C.M. : Nous avons saisi le ministre de l'agriculture qui s’est engagé lundi dernier à diligenter une enquête sur le sujet. Au-delà des plus-values filières, il est évoqué par exemple la pratique des compléments de prix qui ne sont pas intégrés aux prix collectés par le réseau des cotations. C’est à expertiser car ce sujet est régulièrement cité. Et si c’est le cas, il faut évaluer l’impact de cette pratique sur les cotations et y remédier le plus rapidement possible. On évoque également la déconnexion opérée entre les cotations et les prix d’achat des GMS. La cotation n’est plus la référence pour ces dernières. En effet, il se confirme que la demande s’oriente de plus en plus vers du catégoriel (du muscle) dont le prix est fixé par appel d’offre. Mais cela n’explique pas toutefois le différentiel perçu entre prix pratiqué et cotations ! Les pouvoirs publics doivent se mobiliser rapidement et être efficaces.

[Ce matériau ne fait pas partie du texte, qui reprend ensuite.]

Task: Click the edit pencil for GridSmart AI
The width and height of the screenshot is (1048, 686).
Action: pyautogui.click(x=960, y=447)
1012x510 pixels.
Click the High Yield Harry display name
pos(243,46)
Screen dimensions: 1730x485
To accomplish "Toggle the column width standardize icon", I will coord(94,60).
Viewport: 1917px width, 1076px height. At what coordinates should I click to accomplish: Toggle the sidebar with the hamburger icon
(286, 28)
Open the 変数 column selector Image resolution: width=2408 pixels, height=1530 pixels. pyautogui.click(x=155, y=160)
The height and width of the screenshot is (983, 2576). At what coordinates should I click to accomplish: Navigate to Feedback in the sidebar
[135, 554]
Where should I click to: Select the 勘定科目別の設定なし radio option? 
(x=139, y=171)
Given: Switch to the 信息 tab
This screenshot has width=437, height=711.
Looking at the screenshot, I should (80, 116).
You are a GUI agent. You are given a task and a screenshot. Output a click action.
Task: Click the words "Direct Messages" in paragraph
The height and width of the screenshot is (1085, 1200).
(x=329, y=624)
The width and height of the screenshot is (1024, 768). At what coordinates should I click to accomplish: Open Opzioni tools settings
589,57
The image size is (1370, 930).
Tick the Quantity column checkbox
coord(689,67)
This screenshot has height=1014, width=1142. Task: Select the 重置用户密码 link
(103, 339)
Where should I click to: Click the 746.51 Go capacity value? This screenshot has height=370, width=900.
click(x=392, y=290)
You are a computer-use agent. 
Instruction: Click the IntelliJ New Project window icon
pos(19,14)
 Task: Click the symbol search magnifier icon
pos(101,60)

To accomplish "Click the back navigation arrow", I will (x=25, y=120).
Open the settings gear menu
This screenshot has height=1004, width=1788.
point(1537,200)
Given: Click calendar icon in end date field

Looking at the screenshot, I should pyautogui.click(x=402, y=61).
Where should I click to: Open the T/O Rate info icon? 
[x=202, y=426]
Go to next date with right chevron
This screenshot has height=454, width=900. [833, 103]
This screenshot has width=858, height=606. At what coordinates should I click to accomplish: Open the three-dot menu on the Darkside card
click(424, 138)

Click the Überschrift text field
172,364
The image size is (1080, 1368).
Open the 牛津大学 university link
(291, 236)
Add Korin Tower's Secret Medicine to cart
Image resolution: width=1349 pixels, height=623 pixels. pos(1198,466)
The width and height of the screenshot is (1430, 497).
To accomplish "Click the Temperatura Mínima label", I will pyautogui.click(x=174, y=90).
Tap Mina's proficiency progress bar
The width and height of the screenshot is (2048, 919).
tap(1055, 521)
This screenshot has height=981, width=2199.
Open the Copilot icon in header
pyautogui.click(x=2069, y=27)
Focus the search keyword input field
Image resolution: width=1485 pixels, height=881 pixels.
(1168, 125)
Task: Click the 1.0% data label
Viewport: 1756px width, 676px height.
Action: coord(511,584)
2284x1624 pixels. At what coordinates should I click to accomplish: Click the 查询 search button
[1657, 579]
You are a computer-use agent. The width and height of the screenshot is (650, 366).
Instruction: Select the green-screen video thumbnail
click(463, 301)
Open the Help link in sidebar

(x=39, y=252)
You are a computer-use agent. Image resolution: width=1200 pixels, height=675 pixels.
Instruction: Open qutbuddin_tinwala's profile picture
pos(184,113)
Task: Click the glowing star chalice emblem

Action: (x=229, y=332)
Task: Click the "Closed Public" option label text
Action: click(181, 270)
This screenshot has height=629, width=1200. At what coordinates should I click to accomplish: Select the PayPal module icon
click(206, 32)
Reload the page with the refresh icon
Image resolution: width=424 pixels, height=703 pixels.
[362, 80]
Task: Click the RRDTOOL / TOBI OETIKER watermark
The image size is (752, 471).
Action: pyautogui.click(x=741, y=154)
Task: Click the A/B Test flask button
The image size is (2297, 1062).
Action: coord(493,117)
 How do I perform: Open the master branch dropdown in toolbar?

Qu’attendez-vous à court terme ?
C.M. : Notre slogan c’est « d’abord le prix » car c’est le seul moyen de préserver notre potentiel de production par une rémunération correcte du travail et des capitaux investis. Ce doit être gagnant pour tous les maillons de la filière, sinon on obère l’avenir.





L'acte de détresse d'un éleveur



Un producteur de viande bovine du département de l'Orne, Thierry Thomas a engagé une grève de la faim le 5mai devant l'abattoir Gacé du Groupe Bigard. Cet engraisseur de jeunes bovins exprime par ce geste désespéré sa détresse face à la détérioration de la situation économique de son exploitation, avec un prix non rémunérateur payé par les abatteurs. Le secrétaire général de la FNB, Pierre Vaugarny s'est rendu sur place pour lui exprimer le soutien de la fédération, et souligner que la FNB mettra tout en œuvre pour trouver des solutions à très brève échéance. La FDSEA de l'Orne a organisé une présence et un appui permanent aux côtés de cet éleveur, pour le soutenir, veiller à sa situation et agir pour qu’il ne se mette pas en danger. La FNB avait informé le ministre de l'agriculture lors de son entretien du 4 mai de ce geste de désespoir, révélateur de la crise économique profonde dans la production bovin-viande. Depuis plus d’un an, la FNB alerte avec force l'aval de la filière et les pouvoirs publics d’un état de crise qui impose des réactions sans délai. « Notre action à Venarey est aussi une sorte de soutien à cet éleveur » commente le Côte d'orien, Dominique Guyon.